St. Charles Borromeo Church, St. Francis, Rosebud Reservation, SD

It’s purple. Well these days, some twenty hot years of Dakota sun later, St. Charles Church looks a bit pink; but originally it was purple. May well be the only purple church in the world. 

Wasn’t always. It was built in 1886 with the gift of St. Katharine Drexel of Philadelphia, heir to her father’s banking fortune, who dedicated that fortune and her life to helping people and was sainted by Pope John Paul II in 1987, a century after St. Charles of St. Francis was constructed. 

If Father Pierre-Jean De Smet had worn a fitbit, his mileage would have been out of this world, so traveled was he throughout the 19th century American West.  Although he didn’t set up an altar at St.
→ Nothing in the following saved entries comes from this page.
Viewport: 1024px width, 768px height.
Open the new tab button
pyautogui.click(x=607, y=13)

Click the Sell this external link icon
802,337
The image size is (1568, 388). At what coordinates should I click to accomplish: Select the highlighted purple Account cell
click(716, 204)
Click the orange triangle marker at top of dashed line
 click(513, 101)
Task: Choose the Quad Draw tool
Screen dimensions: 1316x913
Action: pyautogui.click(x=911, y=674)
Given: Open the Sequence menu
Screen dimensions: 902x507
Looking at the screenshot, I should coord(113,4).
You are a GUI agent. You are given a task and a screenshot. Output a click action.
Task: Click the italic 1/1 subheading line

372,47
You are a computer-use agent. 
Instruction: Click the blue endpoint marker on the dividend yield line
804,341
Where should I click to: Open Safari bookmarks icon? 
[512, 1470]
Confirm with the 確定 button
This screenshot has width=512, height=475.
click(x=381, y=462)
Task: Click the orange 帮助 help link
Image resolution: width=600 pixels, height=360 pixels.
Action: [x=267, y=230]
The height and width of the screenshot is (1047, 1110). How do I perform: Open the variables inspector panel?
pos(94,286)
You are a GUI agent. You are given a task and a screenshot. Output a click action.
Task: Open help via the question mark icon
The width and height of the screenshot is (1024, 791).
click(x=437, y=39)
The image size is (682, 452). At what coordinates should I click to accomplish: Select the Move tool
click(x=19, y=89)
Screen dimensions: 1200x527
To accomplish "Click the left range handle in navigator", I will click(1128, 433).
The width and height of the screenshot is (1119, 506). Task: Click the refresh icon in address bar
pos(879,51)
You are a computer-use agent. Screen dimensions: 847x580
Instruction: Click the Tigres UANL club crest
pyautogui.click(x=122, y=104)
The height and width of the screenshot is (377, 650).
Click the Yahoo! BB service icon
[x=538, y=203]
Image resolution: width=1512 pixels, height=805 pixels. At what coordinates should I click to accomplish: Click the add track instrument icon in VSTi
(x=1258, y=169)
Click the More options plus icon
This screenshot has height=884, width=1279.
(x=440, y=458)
Francis, his influence among the Lakota was significant enough to prompt Rosebud people to take note. Years later, their handsome, barrel-chested chief, Spotted Tail, on a visit to Washington in the 1870s, told President Rutherford B. Hayes, “My children, all of them, would like to learn how to talk English. They would like to  learn how to read and write. . . I would like to get Catholic priests. Those who wear black robes.” 

In 1881, a subsequent Rosebud headman, Two Strike, asked the “black robes,” the Jesuits, to start a school, so they did that too, dedicating a building in 1886, that first school financed yet again by St. Katharine Drexel, a school the locals called Sapa Un Ti, or “where the black robes live.”

Even though the mission gave the tribe that school decades ago, St. Francis Mission’s footprint in the neighborhood remains significant. Today it includes suicide prevention, alcohol and drug abuse recovery programs, and a free dental clinic. But all of that started, here, with the purple church.

Officially, the church is named St. Charles Borromeo of St. Francis, a mouthful. But St. Charles has a history so distant in time and place that it’s easy to understand how that last name simply disappeared. Archbishop Borromeo, who lived in Milan in the 1600s, is officially a saint; but his clashes with Protestantism, neither bloodless nor saintly, are of little relevance to a people whose history includes Little Big Horn and Wounded Knee.

So the full name is gone, mostly. And today there’s a new school too, a little faith-based, dual-language Catholic Academy named Sapa Un (Black Robe), where every lunch begins with prayer–but also a plate set with food that will not be eaten but simply placed out for those not present, the old ones and others who have gone, an old Lakota ritual to honors the ancestors. St. Charles Borromeo may not have been comfortable with such pagan ritual. 

But St. Charles church, like all of us, has had to adapt, to change, to bring itself into the world it serves on the reservation. It has had to stop telling people how to live and to start listening to the good things all around, to preach less and listen more.

But why is the old church purple?

Started in a summer bible school, I’m told, when a priest asked the kids the relevant question. “So we’ve simply got to paint the church,” he said. “What color do you think the church should be?”

Kids looked around a bit and said purple. 

Like I said, they’ve had to learn to listen.